**** RECORDS FOR THE EXERCISE
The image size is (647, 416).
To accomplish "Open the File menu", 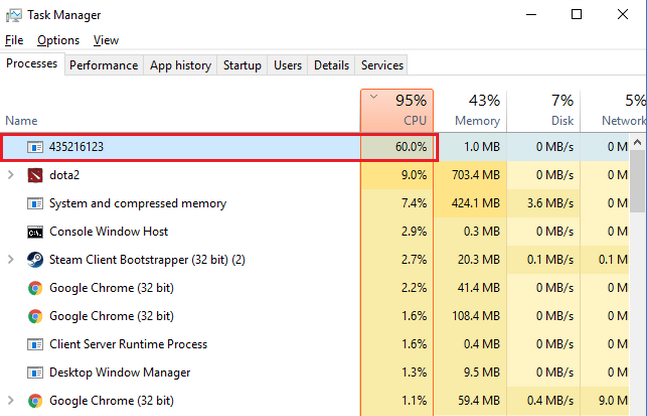I will coord(14,40).
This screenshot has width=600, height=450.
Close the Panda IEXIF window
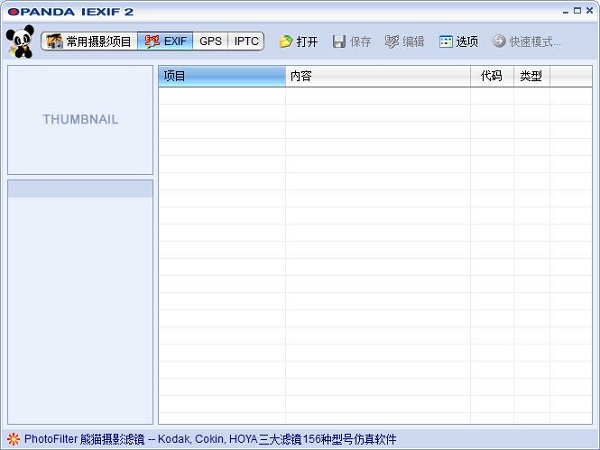[589, 11]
********
■ WHAT THE EXERCISE ASKS
Starting at the line containing "This screenshot has width=600, height=450.", output every remaining line of the records above exactly, the last one included. Nothing else belongs in the output, and no pictures either.

■ RESULT OF THIS TASK
This screenshot has width=600, height=450.
Close the Panda IEXIF window
[589, 11]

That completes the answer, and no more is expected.